Returns ------- result : float The Mean Squared Error (in the sense of the Frobenius norm) between `self` and `comp_cov` covariance estimators.

val fit : ?y:Py.Object.t -> x:[> `ArrayLike ] Np.Obj.t -> [> tag ] Obj.t -> t

Fits the GraphicalLasso model to X.

Parameters ---------- X : array-like of shape (n_samples, n_features) Data from which to compute the covariance estimate

y : Ignored Not used, present for API consistence purpose.

Returns ------- self : object

val get_params : ?deep:bool -> [> tag ] Obj.t -> Dict.t

Get parameters for this estimator.

Parameters ---------- deep : bool, default=True If True, will return the parameters for this estimator and contained subobjects that are estimators.

Returns ------- params : mapping of string to any Parameter names mapped to their values.

val get_precision : [> tag ] Obj.t -> [> `ArrayLike ] Np.Obj.t

Getter for the precision matrix.

Returns ------- precision_ : array-like of shape (n_features, n_features) The precision matrix associated to the current covariance object.

val mahalanobis : x:[> `ArrayLike ] Np.Obj.t -> [> tag ] Obj.t -> [> `ArrayLike ] Np.Obj.t

Computes the squared Mahalanobis distances of given observations.

Parameters ---------- X : array-like of shape (n_samples, n_features) The observations, the Mahalanobis distances of the which we compute. Observations are assumed to be drawn from the same distribution than the data used in fit.

Returns ------- dist : ndarray of shape (n_samples,) Squared Mahalanobis distances of the observations.

val score : ?y:Py.Object.t -> x_test:[> `ArrayLike ] Np.Obj.t -> [> tag ] Obj.t -> float

Computes the log-likelihood of a Gaussian data set with `self.covariance_` as an estimator of its covariance matrix.

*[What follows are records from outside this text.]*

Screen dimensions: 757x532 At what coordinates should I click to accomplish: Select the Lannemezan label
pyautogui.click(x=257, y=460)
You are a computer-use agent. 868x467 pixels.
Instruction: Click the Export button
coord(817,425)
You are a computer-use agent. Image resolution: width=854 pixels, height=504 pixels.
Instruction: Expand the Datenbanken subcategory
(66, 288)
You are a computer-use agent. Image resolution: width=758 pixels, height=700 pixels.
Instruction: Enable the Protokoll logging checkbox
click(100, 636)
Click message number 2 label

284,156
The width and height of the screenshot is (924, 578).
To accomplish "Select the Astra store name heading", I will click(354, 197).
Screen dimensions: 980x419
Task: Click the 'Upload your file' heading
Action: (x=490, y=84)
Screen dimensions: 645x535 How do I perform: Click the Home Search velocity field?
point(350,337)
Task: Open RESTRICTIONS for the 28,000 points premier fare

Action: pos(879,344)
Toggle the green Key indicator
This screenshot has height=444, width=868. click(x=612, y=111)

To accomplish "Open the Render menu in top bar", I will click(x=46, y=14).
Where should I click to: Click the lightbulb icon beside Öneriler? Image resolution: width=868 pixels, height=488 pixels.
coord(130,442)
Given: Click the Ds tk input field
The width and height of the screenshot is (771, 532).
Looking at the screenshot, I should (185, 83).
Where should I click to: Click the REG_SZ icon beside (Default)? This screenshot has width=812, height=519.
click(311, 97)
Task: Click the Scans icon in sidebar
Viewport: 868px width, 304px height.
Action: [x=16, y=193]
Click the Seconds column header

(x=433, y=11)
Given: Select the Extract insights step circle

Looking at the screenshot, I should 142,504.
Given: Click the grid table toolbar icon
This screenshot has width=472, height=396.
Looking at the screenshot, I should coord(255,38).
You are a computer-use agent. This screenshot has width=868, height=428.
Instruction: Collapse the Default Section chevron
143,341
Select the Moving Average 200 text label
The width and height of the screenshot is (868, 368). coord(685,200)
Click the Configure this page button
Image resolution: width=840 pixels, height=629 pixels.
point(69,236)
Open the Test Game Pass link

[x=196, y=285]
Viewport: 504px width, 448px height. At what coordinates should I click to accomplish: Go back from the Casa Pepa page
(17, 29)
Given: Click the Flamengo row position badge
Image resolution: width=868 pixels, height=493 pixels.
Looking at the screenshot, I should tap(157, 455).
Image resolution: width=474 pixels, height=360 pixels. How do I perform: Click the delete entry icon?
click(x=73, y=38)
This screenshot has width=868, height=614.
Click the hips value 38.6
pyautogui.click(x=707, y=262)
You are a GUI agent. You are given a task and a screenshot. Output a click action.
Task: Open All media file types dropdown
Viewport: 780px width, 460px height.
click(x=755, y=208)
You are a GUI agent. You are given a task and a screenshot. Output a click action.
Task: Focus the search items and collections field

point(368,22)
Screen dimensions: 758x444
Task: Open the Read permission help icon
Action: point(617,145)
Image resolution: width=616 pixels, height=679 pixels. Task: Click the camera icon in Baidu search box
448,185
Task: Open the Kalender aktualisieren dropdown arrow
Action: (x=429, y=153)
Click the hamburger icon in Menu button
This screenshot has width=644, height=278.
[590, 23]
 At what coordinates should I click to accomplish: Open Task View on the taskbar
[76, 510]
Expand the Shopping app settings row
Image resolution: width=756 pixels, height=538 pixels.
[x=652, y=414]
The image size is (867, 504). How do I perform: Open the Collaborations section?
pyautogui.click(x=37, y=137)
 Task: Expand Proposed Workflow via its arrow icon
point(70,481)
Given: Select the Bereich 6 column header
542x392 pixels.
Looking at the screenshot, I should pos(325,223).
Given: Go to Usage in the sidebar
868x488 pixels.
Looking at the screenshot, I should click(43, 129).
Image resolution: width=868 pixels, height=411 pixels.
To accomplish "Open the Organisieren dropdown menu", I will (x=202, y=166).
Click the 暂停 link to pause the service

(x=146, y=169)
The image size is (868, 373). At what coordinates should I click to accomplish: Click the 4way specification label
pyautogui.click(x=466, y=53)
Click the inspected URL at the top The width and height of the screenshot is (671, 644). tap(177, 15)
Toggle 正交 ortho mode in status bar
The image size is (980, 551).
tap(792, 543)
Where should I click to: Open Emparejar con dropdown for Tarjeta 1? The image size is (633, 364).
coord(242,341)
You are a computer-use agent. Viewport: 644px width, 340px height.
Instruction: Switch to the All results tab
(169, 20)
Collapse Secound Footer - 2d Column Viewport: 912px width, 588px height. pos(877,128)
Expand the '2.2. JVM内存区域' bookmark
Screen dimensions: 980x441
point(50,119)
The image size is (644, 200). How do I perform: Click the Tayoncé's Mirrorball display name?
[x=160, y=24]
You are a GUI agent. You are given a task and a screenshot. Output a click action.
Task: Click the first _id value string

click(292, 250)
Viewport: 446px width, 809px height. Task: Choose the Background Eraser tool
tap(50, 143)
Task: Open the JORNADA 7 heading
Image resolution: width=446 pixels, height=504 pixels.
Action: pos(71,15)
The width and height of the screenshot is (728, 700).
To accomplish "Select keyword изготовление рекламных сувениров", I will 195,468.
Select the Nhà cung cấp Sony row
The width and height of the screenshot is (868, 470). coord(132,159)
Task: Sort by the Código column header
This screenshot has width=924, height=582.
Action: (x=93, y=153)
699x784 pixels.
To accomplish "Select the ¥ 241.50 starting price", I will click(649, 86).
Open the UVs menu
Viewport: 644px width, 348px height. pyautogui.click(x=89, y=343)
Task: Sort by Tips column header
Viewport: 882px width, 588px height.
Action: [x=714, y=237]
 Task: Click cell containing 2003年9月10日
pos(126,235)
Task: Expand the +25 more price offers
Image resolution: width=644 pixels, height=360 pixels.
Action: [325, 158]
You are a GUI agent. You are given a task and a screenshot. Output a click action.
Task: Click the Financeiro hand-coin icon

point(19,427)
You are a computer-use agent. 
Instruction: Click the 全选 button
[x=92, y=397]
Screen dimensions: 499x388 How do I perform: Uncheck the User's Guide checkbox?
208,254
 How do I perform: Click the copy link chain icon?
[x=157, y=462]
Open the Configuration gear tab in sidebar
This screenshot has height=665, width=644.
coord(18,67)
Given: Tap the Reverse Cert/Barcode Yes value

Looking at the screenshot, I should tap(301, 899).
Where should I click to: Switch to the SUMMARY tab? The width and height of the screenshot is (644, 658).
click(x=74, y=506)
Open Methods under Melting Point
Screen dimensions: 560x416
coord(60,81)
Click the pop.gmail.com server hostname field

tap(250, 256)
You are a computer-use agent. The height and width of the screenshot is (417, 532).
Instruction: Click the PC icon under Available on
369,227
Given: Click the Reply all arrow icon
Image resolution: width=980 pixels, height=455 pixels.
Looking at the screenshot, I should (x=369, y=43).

Parameters ---------- X_test : array-like of shape (n_samples, n_features) Test data of which we compute the likelihood, where n_samples is the number of samples and n_features is the number of features. X_test is assumed to be drawn from the same distribution than the data used in fit (including centering).

y : Ignored Not used, present for API consistence purpose.

Returns ------- res : float The likelihood of the data set with `self.covariance_` as an estimator of its covariance matrix.

val set_params : ?params:(string * Py.Object.t) list -> [> tag ] Obj.t -> t

Set the parameters of this estimator.

The method works on simple estimators as well as on nested objects (such as pipelines). The latter have parameters of the form ``<component>__<parameter>`` so that it's possible to update each component of a nested object.

Parameters ---------- **params : dict Estimator parameters.

Returns ------- self : object Estimator instance.

val location_ : t -> [> `ArrayLike ] Np.Obj.t

Attribute location_: get value or raise Not_found if None.

val location_opt : t -> [> `ArrayLike ] Np.Obj.t option

Attribute location_: get value as an option.

val covariance_ : t -> [> `ArrayLike ] Np.Obj.t

Attribute covariance_: get value or raise Not_found if None.

val covariance_opt : t -> [> `ArrayLike ] Np.Obj.t option

Attribute covariance_: get value as an option.

val precision_ : t -> [> `ArrayLike ] Np.Obj.t

Attribute precision_: get value or raise Not_found if None.

val precision_opt : t -> [> `ArrayLike ] Np.Obj.t option

Attribute precision_: get value as an option.

val n_iter_ : t -> int

Attribute n_iter_: get value or raise Not_found if None.

val n_iter_opt : t -> int option

Attribute n_iter_: get value as an option.

val to_string : t -> string

Print the object to a human-readable representation.

val show : t -> string

Print the object to a human-readable representation.

val pp : Stdlib.Format.formatter -> t -> unit

Pretty-print the object to a formatter.